Nous manquons d’équipements et certains malades ne peuvent pas être soignés. Nous n’avons par ailleurs pas assez de spécialistes en chirurgie thoracique pour soigner ceux qui ont pris des balles dans la poitrine. Il nous faudrait aussi davantage de moniteurs cardio-pulmonaires pour permettre une assistance respiratoire aux blessés ainsi que des fixateurs externes afin d’opérer les fractures ouvertes. Mais la priorité absolue, c’est d’avoir des ambulances médicalisées pour permettre d’acheminer les malades vers de plus grandes structures notamment au Rwanda.
À cause de la coupure d’électricité, nous avons dû utiliser des générateurs et nous avons traité en priorité les cas qui avaient besoin de machines pour survivre. Pour le moment, nous déplorons trois décès. La plupart des patients sont des blessés par balle, essentiellement à la tête ou aux jambes.
"Si on doit évacuer un patient vers un autre hôpital, celui-ci a plus de chance de mourir que de survivre"
Nous avons eu des promesses de médicaments de la part de l’
UNC et
MSF mais nous ne savons pas du tout quand cela doit arriver. D’ici le milieu de la semaine, nous aurons épuisé les ressources que nous avons.

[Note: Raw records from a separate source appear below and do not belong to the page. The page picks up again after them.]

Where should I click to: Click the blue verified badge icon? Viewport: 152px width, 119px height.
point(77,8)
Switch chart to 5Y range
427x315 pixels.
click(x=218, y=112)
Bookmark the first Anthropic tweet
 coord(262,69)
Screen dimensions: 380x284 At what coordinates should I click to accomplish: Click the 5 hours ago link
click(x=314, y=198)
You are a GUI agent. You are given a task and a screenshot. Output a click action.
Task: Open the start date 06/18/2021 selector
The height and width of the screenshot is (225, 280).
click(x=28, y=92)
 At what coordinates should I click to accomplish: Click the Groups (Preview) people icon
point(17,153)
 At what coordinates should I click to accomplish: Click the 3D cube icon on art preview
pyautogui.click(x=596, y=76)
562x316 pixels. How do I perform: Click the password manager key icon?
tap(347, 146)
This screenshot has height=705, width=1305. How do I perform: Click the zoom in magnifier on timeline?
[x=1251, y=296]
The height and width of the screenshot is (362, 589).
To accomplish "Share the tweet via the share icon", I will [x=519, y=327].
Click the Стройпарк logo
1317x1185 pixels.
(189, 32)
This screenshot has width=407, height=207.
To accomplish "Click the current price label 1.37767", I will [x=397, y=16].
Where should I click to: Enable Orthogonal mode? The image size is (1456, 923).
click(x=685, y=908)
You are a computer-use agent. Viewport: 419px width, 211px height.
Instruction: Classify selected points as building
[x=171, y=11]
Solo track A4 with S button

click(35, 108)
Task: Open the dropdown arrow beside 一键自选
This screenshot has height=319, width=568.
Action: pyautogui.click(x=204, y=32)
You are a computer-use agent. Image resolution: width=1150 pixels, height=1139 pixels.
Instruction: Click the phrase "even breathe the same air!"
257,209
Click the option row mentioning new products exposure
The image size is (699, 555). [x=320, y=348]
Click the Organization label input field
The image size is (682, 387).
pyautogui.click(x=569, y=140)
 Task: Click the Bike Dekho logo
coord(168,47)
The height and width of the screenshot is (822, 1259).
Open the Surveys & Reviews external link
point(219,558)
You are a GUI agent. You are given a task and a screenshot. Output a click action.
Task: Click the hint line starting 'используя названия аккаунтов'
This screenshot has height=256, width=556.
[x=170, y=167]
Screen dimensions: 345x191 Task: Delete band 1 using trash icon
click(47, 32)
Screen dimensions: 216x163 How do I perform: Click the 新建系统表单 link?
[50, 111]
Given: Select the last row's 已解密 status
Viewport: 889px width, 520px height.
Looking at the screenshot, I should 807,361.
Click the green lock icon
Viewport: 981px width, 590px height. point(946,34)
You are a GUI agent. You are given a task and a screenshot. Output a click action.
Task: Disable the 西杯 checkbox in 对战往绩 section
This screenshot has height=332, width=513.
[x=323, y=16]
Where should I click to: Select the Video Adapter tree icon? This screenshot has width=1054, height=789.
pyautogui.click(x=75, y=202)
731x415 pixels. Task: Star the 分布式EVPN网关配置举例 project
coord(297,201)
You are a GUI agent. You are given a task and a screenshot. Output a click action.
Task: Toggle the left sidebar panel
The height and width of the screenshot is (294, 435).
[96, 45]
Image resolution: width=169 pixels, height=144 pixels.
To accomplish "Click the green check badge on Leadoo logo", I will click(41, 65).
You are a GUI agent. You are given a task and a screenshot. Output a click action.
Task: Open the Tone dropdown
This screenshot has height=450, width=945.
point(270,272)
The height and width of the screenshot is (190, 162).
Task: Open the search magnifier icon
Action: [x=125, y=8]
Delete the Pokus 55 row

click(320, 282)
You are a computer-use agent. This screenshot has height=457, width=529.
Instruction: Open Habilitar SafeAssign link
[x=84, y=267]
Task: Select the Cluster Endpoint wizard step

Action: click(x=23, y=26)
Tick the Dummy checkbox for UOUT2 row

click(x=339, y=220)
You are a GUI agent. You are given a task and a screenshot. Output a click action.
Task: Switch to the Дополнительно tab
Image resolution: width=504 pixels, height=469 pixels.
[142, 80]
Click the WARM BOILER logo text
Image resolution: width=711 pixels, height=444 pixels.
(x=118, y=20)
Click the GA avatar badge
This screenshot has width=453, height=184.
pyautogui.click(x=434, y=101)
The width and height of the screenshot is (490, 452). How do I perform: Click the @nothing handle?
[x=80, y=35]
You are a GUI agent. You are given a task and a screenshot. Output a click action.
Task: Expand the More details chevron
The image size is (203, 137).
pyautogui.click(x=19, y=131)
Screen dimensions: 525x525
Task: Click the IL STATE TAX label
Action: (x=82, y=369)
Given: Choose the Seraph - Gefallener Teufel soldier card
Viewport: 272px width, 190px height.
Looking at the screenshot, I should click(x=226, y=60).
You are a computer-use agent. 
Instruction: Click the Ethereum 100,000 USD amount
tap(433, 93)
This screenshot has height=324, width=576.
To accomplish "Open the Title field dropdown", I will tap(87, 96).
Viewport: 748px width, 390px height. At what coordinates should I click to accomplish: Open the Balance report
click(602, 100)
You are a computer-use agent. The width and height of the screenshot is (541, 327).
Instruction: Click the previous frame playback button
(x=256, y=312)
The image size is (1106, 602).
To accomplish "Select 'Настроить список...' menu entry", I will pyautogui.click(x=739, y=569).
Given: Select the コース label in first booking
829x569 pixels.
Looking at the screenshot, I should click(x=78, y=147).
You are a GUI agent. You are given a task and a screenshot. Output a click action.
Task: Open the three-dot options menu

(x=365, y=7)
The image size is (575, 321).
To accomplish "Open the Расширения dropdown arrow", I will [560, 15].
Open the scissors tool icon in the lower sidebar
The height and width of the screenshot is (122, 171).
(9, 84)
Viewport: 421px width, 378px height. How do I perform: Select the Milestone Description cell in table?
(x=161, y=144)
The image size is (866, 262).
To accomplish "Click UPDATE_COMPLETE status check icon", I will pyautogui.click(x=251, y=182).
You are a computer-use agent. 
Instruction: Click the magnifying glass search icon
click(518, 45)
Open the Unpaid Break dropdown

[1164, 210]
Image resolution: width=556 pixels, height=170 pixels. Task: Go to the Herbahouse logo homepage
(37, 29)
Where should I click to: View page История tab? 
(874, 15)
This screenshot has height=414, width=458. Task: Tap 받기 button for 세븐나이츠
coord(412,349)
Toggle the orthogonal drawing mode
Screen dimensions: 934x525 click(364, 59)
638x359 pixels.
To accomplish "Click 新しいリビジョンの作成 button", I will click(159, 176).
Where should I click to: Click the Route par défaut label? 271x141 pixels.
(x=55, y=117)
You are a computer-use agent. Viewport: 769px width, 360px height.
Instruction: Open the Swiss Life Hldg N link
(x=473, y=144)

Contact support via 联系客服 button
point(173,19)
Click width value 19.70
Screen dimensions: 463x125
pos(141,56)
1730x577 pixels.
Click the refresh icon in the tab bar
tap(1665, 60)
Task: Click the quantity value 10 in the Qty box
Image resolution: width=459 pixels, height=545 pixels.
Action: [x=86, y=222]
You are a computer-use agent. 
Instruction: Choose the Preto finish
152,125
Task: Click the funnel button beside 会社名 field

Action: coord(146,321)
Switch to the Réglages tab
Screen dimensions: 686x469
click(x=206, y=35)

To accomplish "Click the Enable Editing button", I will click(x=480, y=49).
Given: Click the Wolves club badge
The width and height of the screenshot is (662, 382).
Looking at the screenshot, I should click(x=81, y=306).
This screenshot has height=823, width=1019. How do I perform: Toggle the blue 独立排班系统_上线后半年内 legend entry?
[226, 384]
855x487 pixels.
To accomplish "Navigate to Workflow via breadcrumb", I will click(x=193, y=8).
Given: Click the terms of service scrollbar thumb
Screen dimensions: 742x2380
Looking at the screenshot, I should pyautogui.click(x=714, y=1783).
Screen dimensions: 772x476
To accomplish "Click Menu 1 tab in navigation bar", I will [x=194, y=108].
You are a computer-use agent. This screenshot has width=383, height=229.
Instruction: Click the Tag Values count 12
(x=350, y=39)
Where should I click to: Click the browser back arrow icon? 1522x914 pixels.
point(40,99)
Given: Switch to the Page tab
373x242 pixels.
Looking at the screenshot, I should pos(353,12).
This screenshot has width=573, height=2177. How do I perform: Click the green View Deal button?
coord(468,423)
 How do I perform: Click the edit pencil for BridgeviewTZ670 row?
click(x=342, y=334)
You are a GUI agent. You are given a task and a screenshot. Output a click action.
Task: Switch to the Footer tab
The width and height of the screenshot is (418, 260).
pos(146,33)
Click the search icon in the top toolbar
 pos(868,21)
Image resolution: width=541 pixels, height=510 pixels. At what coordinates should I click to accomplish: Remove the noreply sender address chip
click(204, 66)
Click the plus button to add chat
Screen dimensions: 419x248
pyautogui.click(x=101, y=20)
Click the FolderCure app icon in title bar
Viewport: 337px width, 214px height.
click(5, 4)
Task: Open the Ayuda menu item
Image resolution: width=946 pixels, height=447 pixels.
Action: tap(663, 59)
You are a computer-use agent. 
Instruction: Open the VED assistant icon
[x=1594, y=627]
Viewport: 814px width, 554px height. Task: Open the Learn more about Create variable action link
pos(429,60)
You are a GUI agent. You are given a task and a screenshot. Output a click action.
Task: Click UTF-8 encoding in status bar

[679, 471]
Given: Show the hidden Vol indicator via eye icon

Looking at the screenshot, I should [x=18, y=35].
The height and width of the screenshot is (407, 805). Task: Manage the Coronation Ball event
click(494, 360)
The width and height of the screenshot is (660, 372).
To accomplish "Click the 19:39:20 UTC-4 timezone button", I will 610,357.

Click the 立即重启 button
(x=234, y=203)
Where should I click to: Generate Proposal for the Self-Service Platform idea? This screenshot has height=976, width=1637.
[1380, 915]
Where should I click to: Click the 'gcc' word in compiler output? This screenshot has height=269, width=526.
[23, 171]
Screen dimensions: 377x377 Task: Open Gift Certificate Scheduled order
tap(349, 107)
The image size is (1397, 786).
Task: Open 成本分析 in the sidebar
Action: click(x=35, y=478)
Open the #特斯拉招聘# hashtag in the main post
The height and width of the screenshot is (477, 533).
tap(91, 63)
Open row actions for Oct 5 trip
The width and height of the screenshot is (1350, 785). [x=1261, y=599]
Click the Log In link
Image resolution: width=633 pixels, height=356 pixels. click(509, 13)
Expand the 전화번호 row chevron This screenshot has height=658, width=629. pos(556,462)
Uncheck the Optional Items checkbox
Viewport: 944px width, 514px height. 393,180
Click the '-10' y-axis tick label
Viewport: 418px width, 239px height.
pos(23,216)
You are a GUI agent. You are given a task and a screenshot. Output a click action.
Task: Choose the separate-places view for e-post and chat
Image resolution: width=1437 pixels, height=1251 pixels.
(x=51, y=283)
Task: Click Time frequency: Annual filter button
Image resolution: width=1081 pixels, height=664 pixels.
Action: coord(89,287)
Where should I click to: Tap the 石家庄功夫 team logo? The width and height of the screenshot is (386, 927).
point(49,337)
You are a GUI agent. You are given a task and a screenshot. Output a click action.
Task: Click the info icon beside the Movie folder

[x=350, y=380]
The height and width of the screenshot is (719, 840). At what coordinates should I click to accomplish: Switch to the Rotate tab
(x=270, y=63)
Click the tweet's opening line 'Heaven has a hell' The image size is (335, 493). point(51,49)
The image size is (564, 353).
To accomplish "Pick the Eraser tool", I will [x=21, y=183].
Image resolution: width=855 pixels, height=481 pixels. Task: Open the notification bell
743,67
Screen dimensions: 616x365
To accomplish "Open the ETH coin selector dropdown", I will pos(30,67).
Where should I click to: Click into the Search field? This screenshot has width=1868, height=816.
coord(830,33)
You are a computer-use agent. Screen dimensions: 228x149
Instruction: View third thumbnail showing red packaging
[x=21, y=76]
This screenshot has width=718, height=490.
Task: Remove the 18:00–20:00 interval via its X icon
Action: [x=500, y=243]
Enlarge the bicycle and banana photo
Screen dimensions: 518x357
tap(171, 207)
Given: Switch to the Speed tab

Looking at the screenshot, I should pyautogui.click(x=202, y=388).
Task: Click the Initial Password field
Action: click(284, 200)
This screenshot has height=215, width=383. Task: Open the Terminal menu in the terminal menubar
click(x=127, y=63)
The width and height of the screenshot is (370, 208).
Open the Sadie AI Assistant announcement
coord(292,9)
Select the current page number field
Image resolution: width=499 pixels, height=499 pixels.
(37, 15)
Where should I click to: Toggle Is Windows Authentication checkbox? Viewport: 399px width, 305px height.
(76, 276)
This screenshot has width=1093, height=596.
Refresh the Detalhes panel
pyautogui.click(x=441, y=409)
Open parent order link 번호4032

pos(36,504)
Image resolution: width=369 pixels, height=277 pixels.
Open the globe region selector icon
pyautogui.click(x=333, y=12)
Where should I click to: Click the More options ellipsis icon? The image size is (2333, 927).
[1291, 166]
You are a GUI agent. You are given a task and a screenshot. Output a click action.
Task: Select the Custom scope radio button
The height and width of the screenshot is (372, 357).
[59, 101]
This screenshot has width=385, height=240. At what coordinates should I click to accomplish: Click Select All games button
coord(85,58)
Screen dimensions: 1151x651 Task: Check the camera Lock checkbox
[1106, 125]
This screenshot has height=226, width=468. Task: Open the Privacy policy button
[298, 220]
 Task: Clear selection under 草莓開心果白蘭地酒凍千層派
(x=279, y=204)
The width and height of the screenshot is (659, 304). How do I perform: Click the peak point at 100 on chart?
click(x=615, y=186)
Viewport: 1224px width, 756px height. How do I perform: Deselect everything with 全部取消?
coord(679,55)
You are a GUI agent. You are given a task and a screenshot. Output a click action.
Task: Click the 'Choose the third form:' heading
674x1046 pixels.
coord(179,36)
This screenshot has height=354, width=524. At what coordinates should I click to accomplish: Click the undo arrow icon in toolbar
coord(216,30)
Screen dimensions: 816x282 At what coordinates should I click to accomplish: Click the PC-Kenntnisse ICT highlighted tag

L’hôpital est neutre, nous accueillons tout le monde, quelles que soient l’opinion politique ou la nationalité. Nous n’avons pas rencontré les rebelles du M23 pour parler des conditions d’évacuation des blessés. Mais dans le contexte actuel, si on doit transférer un patient vers un autre hôpital, celui-ci a plus de chance de mourir que de survivre.